### The exercise:
Starting at the line with "Given: Open the Selection menu" and continuing through the last of the items, write those lines out again, swapping "Selection" for "View" and leaving everything else as it is.

[Item position entries]
================================

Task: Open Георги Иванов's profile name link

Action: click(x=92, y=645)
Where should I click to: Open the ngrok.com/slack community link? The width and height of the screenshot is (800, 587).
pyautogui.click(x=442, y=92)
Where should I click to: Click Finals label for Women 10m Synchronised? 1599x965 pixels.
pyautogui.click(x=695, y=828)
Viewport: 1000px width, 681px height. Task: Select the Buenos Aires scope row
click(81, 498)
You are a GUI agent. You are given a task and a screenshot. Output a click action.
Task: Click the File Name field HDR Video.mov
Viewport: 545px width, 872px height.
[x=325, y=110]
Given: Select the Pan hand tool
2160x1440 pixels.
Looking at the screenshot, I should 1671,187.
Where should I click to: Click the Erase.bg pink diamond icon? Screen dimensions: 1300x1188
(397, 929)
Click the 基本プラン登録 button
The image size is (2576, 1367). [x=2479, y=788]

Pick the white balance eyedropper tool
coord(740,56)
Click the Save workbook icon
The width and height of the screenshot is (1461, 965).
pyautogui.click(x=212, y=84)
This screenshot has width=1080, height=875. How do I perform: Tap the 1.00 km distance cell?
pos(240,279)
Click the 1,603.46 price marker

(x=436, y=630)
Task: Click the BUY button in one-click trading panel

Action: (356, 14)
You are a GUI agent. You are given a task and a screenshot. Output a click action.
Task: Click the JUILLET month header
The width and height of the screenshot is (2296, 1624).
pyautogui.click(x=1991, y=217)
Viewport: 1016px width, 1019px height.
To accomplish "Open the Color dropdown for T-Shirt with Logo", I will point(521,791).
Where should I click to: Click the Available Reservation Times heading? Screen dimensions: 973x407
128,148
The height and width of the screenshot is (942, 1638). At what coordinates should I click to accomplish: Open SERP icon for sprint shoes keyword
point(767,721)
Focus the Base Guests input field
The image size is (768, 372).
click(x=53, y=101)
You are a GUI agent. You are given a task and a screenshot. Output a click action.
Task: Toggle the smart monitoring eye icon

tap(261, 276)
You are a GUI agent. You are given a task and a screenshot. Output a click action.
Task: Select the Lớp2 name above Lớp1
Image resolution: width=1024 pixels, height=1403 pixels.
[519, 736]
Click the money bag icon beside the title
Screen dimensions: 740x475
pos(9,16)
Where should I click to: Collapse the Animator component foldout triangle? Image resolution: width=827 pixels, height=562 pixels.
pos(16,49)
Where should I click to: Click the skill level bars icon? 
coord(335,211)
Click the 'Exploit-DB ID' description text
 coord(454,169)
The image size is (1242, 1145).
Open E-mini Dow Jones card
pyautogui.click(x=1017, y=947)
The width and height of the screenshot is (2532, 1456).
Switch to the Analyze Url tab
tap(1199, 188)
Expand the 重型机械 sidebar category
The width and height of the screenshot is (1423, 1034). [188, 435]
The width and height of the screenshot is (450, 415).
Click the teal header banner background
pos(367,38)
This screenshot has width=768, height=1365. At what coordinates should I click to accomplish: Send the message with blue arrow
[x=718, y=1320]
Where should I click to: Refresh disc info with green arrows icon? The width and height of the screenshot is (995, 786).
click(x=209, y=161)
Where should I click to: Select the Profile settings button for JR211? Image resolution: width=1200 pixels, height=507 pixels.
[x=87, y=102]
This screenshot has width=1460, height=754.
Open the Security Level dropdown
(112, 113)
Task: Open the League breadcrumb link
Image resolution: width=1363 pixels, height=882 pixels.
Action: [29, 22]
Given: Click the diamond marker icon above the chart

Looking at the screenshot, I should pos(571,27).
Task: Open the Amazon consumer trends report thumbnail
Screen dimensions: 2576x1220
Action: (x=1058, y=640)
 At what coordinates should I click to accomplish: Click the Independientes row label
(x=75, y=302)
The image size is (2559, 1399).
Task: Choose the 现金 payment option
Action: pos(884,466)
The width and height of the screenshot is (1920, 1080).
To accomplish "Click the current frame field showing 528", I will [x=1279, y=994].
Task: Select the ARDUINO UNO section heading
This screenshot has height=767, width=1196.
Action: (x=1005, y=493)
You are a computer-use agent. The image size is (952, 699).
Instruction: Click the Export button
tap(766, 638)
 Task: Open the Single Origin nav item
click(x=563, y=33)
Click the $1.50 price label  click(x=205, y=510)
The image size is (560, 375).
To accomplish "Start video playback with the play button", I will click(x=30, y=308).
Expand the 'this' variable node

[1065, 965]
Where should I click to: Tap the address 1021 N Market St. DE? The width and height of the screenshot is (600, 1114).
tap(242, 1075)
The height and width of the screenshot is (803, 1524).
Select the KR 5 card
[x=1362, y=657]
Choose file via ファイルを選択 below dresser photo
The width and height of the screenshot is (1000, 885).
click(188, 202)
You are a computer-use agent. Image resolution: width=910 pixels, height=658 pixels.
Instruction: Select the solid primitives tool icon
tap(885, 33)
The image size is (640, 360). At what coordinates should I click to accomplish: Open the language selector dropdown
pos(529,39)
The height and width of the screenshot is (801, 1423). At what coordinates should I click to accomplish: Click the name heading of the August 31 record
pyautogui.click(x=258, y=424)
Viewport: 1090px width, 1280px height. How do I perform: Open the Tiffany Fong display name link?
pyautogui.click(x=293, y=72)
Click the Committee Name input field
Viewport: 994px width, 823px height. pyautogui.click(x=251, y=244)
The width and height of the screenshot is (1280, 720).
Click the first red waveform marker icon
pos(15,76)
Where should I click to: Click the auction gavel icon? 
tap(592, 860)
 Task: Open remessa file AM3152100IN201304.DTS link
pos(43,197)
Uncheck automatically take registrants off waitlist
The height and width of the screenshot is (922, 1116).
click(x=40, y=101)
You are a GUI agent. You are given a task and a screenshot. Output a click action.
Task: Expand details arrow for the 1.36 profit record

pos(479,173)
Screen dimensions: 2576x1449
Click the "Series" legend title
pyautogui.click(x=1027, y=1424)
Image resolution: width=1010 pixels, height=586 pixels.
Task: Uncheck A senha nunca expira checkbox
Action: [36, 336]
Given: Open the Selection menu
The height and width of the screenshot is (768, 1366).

================================

### Response:
Given: Open the View menu
The height and width of the screenshot is (768, 1366).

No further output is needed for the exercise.